Practice Defense in Depth

This straightforward recommendation is often overlooked. Defense in depth refers to layering security protection. Examples include a combination of anti-virus protection, intrusion detection systems (IDS), and data encryption, along with your existing data protection and MFA initiatives. Since cyber-attackers utilize multiple approaches to detect vulnerabilities in your infrastructure, your organization needs to pursue multiple approaches to protect its IT environment from the attackers. 

See Something, Say Something 

Even the most technologically advanced IT security program is unlikely to succeed without consistent end-user education. Many organizations train their employees on IT security best practices immediately after they are hired, only to have the cycle repeat a year or more later. The business reality is that cyber-attacks are evolving so rapidly that the 2022 defense methodologies may be obsolete by 2023. There are also many recent examples of cyber-attackers targeting the same organization on multiple occasions, either in different geographical regions or different business units, so it pays to always be prepared. 

The best approach is to train employees right after hiring, and then present shorter, targeted training modules on a quarterly basis after that. Throughout the process, employees should be encouraged to say something if they see something, such as unauthorized file access behavior, unexpected password or network access alerts, or obvious phishing emails. White hat phishing exercises can be particularly effective in helping employees retain training content. Having an open-minded approach to user education will also empower your users to make better decisions on an everyday basis. 

Use a Comprehensive, Flexible Incident Response Plan

For mid-sized businesses, this is frequently the weakest aspect of cybersecurity preparedness. According to a November 2021 report published in Canadian Lawyer magazine, only 38% of professional services law firms had an incident response plan in place. And, the 38% figure applies to an industry where a vast majority of the data is considered highly sensitive and confidential!
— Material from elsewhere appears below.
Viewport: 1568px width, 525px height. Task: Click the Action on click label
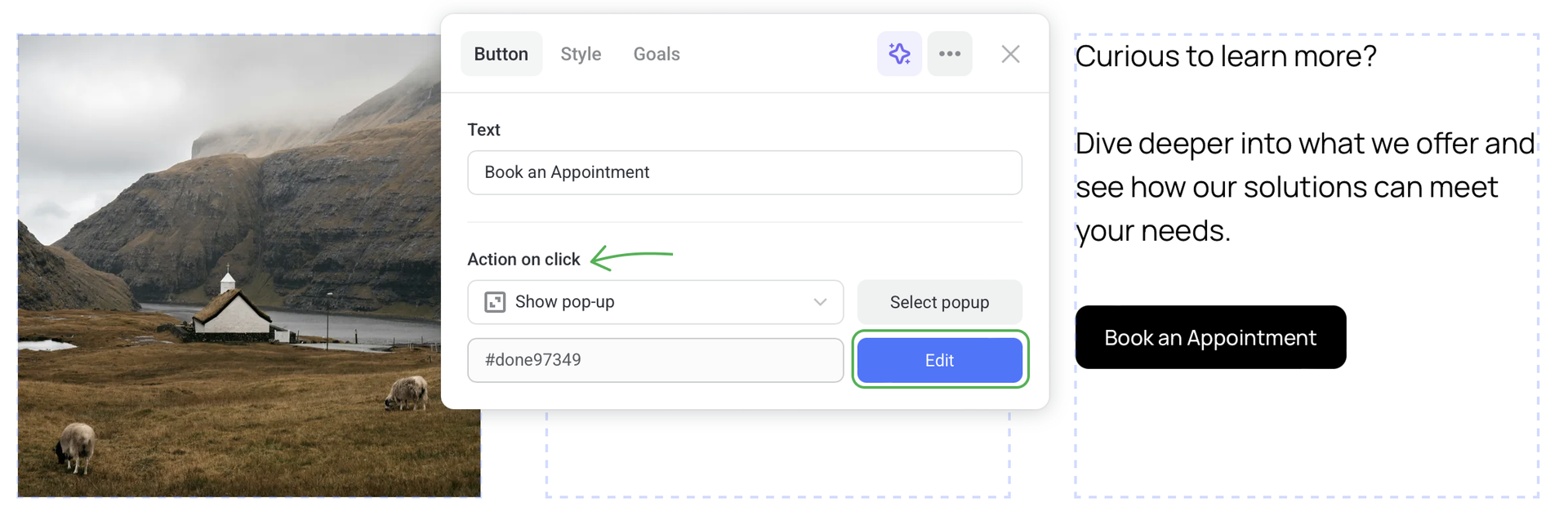(x=523, y=260)
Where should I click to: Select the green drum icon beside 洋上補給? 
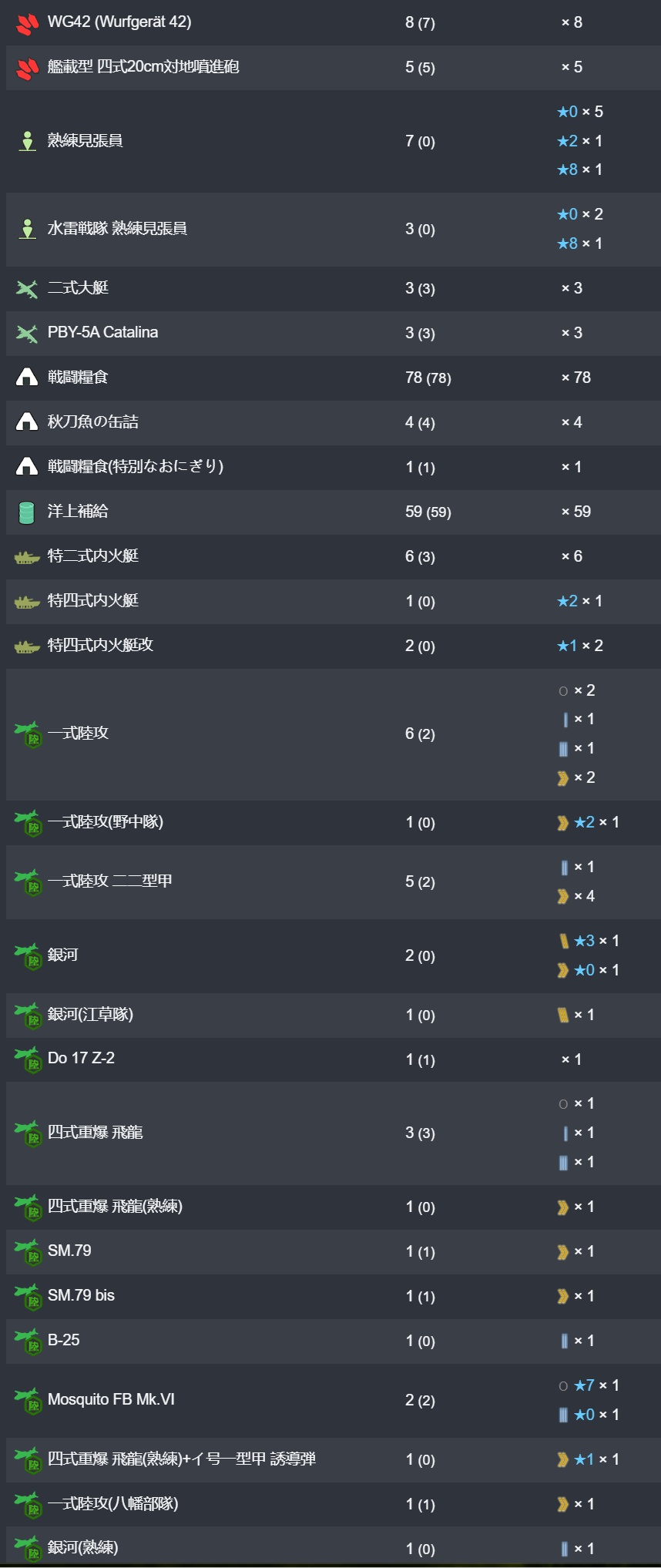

Egnyte’s data breach governance guide provides steps to help prevent data breaches and create an incident response plan of your own. You’ll need to make provisions for communicating the data breach to your customers, employees, and business partners. And depending on the size of your company, you may need to incorporate a plan for communicating your potential incident to the news media, too. Remember that any incident response plan needs to begin with real-time, always-on monitoring of your company’s critical data, no matter your company’s size. 

In addition to implementing MFA, developing a comprehensive and fully documented incident response plan is one of the most effective ways to demonstrate your security preparedness to cyber insurers. As you develop the plan, you should carefully document all of the security controls currently in place and demonstrate how you proactively manage supply chain partner risk. Most importantly, you need to routinely update your incident response plan as technology evolves and data privacy laws change.